◆ DATA ◆
+++

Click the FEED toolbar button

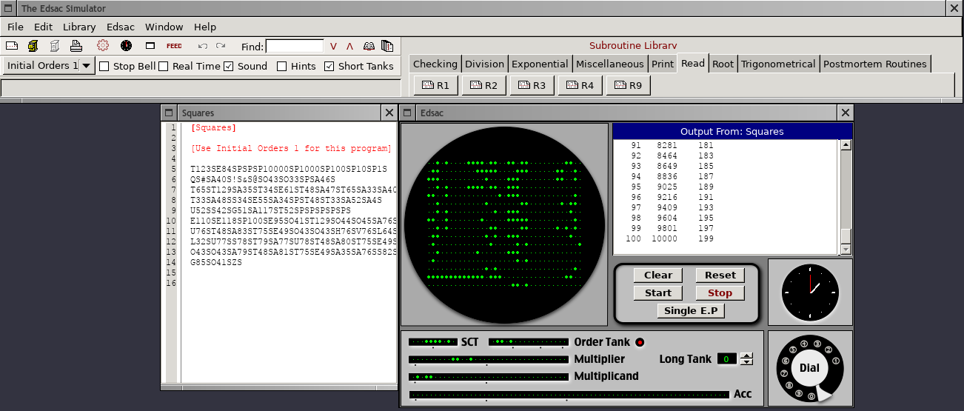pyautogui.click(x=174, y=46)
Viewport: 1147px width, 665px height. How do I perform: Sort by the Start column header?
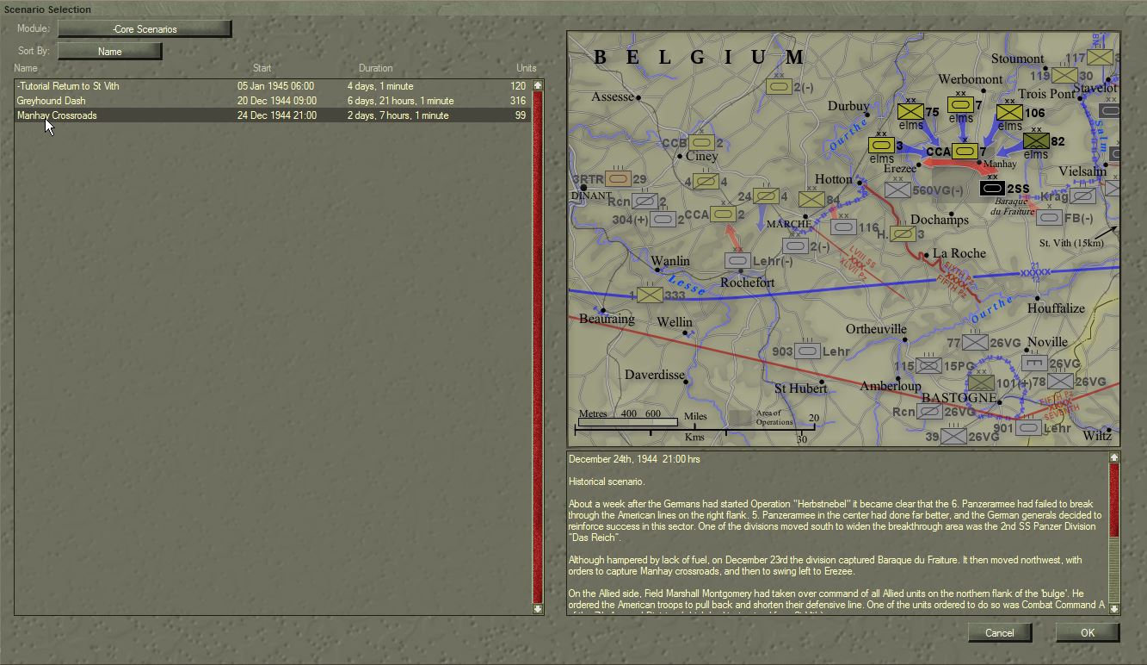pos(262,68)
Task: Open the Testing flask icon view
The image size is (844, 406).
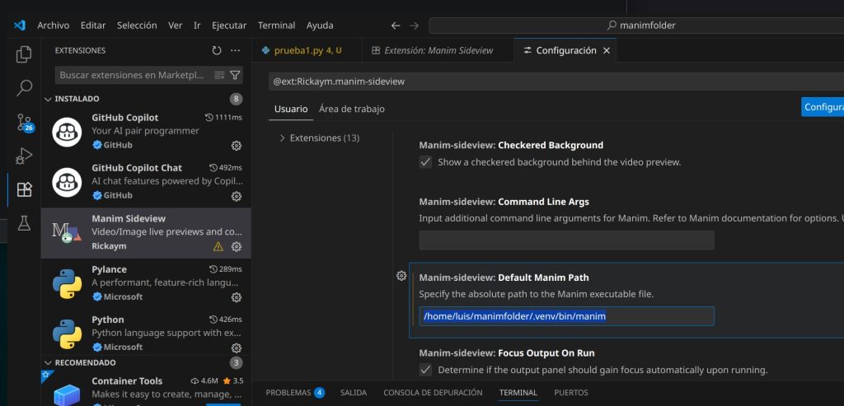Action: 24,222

+++

◆ WORK TO COMPLETE ◆
Go to the line that contains "Viewport: 1147px width, 665px" and copy exactly from there through the last line of the records above, both included. Omit pictures.

◆ RESULT OF THE EXERCISE ◆
Viewport: 1147px width, 665px height. How do I perform: Sort by the Start column header?
pos(262,68)
Task: Open the Testing flask icon view
The image size is (844, 406).
Action: 24,222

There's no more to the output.